Text provided:
┌────────

High-grade squamous intraepithelial lesion (HSIL) is a disease that is closely related to the development of cervical cancer. In clinical work, cold knife conization and a loop electrosurgical excision procedure (LEEP) are often selected for diagnosis and treatment.


In this paper, we aimed to discuss additional cuts, a common practice in cervical conization, and determine whether the doctor’s choice to use additional cuts in conization can reduce the occurrence of a positive cone margin.


From January 2018 to October 2019, 965 patients underwent cervical conization at the First Affiliated Hospital of Dalian Medical University (Dalian, China). Of these, 174 were in the positive cone margin group, and 791 were in the negative cone margin group. Age, preoperative pathology, pathological results of conization, additional cuts, cone depth, and cone volume were studied. Additionally, the additional cut rate and the efficiency of doctors with a habit of additional cuts were analyzed.

└────────

Available data:
┌────────

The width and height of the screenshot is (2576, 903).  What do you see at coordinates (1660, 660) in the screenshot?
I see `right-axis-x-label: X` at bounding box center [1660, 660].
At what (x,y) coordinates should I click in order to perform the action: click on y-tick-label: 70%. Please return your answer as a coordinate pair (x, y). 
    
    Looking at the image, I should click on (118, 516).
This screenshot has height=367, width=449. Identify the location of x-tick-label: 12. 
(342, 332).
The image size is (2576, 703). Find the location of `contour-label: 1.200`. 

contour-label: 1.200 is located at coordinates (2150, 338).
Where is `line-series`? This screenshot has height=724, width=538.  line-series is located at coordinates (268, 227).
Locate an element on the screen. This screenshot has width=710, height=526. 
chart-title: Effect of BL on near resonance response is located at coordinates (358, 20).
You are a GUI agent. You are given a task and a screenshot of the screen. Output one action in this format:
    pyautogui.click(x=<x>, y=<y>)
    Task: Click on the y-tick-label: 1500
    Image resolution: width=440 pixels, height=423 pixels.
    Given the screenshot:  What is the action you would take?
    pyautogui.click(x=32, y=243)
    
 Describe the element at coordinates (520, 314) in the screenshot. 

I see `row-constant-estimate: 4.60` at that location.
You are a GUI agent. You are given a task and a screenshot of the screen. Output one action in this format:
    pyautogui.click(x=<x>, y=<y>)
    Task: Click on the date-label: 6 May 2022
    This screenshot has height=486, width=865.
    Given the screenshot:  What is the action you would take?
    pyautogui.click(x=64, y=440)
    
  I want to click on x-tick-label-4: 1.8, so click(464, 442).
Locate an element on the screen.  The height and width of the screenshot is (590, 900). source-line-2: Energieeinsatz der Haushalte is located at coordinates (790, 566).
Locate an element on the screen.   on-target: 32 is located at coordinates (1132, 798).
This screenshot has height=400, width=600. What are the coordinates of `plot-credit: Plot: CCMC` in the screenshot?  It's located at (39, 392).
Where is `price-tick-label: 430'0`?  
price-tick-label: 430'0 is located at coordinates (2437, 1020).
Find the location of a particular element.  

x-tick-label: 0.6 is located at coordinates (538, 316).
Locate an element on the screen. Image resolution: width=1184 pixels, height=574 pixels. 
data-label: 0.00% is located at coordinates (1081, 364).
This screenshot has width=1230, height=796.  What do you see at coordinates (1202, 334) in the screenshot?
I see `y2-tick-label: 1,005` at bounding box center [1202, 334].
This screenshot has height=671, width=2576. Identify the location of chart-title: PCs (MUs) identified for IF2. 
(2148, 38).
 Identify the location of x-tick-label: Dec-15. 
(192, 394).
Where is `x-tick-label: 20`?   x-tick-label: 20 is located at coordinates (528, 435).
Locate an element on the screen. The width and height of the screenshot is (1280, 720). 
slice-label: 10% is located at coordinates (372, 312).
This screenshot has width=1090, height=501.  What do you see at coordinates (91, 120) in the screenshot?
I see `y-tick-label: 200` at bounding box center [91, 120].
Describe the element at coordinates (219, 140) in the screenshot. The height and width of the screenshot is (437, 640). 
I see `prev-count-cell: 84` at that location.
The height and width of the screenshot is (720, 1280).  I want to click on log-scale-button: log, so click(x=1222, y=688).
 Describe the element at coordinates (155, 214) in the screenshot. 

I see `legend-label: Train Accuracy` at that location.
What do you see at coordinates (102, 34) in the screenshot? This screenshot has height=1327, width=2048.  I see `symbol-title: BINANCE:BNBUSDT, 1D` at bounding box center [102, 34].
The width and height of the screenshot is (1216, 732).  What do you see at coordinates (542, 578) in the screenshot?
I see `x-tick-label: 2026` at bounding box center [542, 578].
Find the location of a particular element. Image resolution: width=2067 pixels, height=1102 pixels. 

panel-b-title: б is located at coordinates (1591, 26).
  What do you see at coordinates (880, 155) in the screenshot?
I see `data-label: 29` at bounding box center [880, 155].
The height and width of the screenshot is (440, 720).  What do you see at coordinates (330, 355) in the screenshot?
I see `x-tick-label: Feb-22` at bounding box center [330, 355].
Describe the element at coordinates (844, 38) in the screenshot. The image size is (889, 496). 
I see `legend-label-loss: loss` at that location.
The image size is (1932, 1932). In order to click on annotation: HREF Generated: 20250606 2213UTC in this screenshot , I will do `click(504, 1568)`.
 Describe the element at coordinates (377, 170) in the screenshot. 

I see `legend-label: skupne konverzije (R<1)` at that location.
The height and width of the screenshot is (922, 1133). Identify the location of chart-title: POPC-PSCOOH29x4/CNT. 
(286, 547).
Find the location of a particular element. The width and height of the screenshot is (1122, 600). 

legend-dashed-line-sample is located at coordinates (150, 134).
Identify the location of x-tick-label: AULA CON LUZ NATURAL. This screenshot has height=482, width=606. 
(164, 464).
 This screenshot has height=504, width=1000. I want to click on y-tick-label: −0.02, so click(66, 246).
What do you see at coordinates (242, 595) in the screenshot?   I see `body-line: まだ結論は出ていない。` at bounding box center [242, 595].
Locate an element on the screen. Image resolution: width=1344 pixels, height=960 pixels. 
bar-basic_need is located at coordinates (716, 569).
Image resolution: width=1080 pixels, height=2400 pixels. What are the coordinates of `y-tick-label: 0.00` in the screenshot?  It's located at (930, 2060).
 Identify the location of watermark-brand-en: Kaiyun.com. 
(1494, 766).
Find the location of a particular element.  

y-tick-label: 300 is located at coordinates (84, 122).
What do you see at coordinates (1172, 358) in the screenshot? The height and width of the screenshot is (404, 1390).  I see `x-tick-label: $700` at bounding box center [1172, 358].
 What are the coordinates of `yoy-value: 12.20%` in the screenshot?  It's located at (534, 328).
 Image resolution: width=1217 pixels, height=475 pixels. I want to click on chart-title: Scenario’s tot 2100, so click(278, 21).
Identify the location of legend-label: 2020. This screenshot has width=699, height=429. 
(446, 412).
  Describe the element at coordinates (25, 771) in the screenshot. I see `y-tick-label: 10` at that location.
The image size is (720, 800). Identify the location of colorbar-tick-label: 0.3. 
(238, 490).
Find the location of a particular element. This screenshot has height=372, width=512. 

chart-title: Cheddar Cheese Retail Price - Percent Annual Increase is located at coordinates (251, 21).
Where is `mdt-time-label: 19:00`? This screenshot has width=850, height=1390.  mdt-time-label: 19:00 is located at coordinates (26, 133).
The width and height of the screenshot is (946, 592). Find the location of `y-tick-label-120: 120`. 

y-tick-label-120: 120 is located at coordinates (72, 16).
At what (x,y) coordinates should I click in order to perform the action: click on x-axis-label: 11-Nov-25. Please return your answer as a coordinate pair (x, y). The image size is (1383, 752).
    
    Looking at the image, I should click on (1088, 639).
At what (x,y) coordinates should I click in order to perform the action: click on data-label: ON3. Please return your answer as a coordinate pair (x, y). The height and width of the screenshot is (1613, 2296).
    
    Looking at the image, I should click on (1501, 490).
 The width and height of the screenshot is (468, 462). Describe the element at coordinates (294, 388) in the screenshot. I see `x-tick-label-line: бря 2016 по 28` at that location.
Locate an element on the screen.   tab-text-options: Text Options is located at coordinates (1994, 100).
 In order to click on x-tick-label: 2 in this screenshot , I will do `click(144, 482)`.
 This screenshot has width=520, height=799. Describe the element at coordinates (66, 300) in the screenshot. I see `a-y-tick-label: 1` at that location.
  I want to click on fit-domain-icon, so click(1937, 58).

└────────

To do:
Please duplicate the part of the cervical conization text from "From January 2018" up to and including "cuts were analyzed.", keeping every word and mark unchanged.

Answer section:
From January 2018 to October 2019, 965 patients underwent cervical conization at the First Affiliated Hospital of Dalian Medical University (Dalian, China). Of these, 174 were in the positive cone margin group, and 791 were in the negative cone margin group. Age, preoperative pathology, pathological results of conization, additional cuts, cone depth, and cone volume were studied. Additionally, the additional cut rate and the efficiency of doctors with a habit of additional cuts were analyzed.